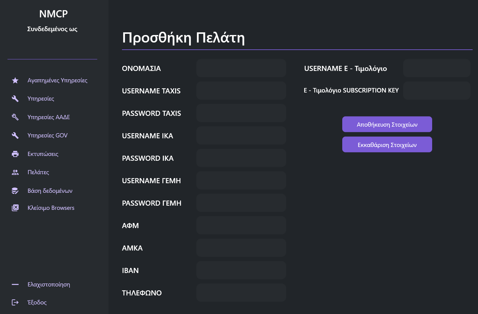Focus the E - Τιμολόγιο SUBSCRIPTION KEY field
This screenshot has width=478, height=314.
pyautogui.click(x=436, y=90)
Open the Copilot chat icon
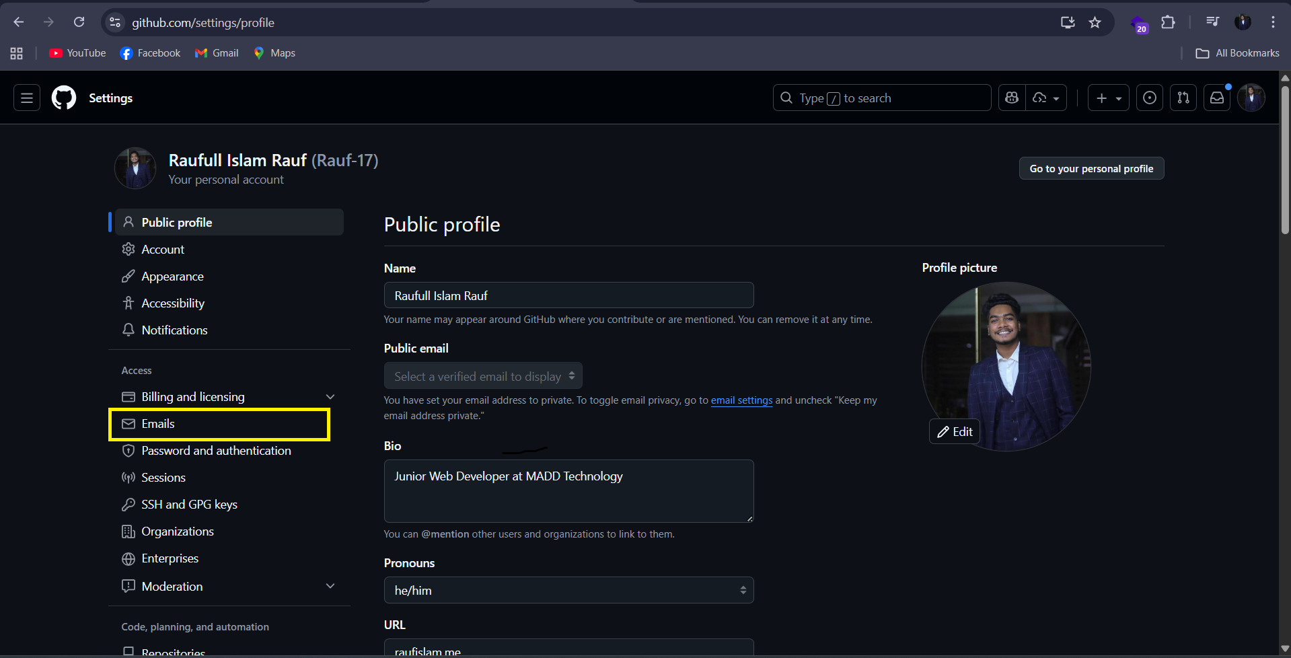Screen dimensions: 1291x658 (x=1012, y=98)
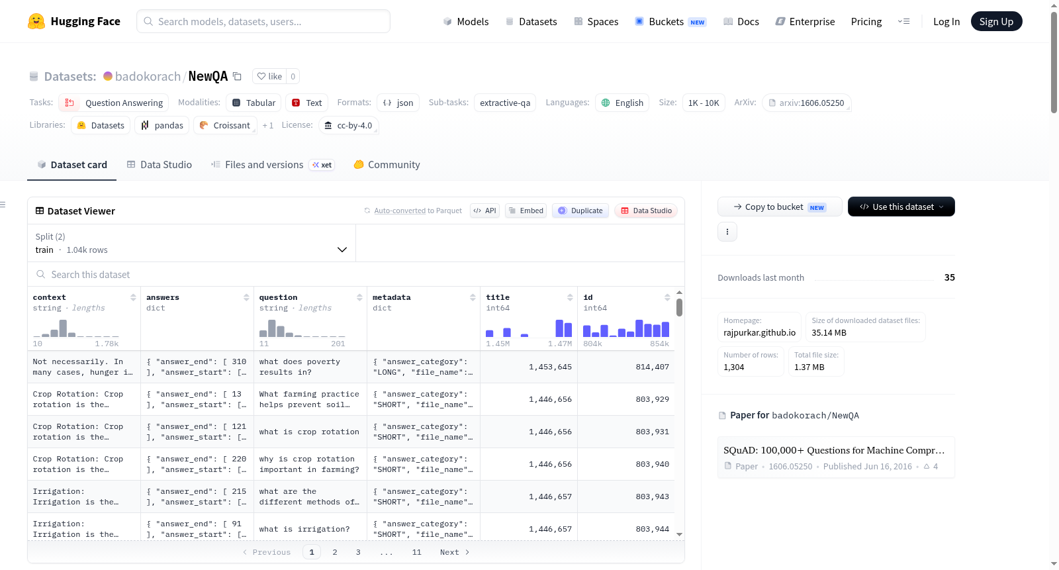Like the NewQA dataset
Screen dimensions: 1059x570
pos(269,76)
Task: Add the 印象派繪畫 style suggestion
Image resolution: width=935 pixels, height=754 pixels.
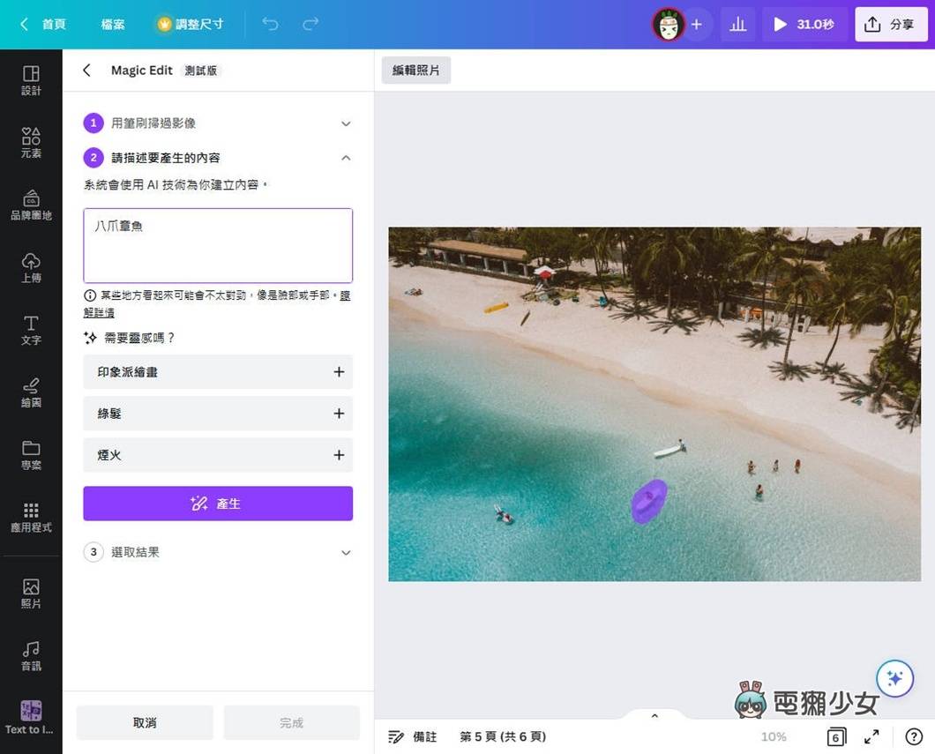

__________

§ To be done: Pull out each line of the records that contains the word "width", and list those lines in the order they appear.

§ Answer:
This screenshot has width=478, height=314.
Image resolution: width=935 pixels, height=754 pixels.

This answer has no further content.